= Acidity function =

Measure of acidity

An acidity function is a measure of the acidity of a medium or solvent system, usually expressed in terms of its ability to donate protons to (or accept protons from) a solute (Brønsted acidity). The pH scale is by far the most commonly used acidity function, and is ideal for dilute aqueous solutions. Other acidity functions have been proposed for different environments, most notably the Hammett acidity function, H_{0}, for superacid media and its modified version H_{−} for superbasic media.
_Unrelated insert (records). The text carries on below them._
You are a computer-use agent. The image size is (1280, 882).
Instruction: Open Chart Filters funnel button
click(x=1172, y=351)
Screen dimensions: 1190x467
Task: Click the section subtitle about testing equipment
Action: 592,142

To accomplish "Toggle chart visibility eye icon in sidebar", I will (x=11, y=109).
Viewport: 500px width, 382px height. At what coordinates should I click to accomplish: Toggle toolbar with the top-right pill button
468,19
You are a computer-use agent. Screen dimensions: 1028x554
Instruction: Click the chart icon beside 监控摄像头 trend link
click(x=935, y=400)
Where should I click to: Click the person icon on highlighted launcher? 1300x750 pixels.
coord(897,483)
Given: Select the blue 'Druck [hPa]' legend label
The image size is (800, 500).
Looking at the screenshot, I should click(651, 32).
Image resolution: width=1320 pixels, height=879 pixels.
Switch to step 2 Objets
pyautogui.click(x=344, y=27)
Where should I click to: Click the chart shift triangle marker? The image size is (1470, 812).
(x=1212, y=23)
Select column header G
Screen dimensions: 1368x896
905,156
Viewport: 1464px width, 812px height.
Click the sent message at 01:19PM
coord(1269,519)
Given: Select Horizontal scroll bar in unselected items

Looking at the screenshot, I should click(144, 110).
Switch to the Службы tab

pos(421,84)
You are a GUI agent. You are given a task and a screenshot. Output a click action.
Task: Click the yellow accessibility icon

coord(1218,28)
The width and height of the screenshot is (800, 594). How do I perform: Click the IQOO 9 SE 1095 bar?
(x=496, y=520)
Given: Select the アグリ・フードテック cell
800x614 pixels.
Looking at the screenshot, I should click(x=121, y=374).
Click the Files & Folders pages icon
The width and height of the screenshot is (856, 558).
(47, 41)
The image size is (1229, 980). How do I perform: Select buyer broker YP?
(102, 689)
The term acidity function is also used for measurements made on basic systems, and the term basicity function is uncommon.

Hammett-type acidity functions are defined in terms of a buffered medium containing a weak base B and its conjugate acid BH^{+}:
$H_0 = {\rm p}K_{\rm a} + \log {{c_{\rm B}}\over{c_{\rm BH^+}}}$
where pK_{a} is the dissociation constant of BH^{+}. They were originally measured by using nitroanilines as weak bases or acid-base indicators and by measuring the concentrations of the protonated and unprotonated forms with UV-visible spectroscopy. Other spectroscopic methods, such as NMR, may also be used. The function H_{−} is defined similarly for strong bases:
$H_- = {\rm p}K_{\rm a} + \log {{c_{\rm B^-}}\over{c_{\rm BH}}}$
Here BH is a weak acid used as an acid-base indicator, and B^{−} is its conjugate base.

==Comparison of acidity functions with aqueous acidity==
In dilute aqueous solution, the predominant acid species is the hydrated hydrogen ion H_{3}O^{+} (or more accurately [H(OH_{2})_{n}]^{+}). In this case H_{0} and H_{−} are equivalent to pH values determined by the buffer equation or Henderson-Hasselbalch equation.

However, an H_{0} value of −21 (a 25% solution of SbF_{5} in HSO_{3}F) does not imply a hydrogen ion concentration of 10^{21} mol/dm^{3}: such a "solution" would have a density more than a hundred times greater than a neutron star. Rather, H_{0} = −21 implies that the reactivity (protonating power) of the solvated hydrogen ions is 10^{21} times greater than the reactivity of the hydrated hydrogen ions in an aqueous solution of pH 0. The actual reactive species are different in the two cases, but both can be considered to be sources of H^{+}, i.e. Brønsted acids.
The hydrogen ion H^{+} never exists on its own in a condensed phase, as it is always solvated to a certain extent. The high negative value of H_{0} in SbF_{5}/HSO_{3}F mixtures indicates that the solvation of the hydrogen ion is much weaker in this solvent system than in water. Other way of expressing the same phenomenon is to say that SbF_{5}·FSO_{3}H is a much stronger proton donor than H_{3}O^{+}.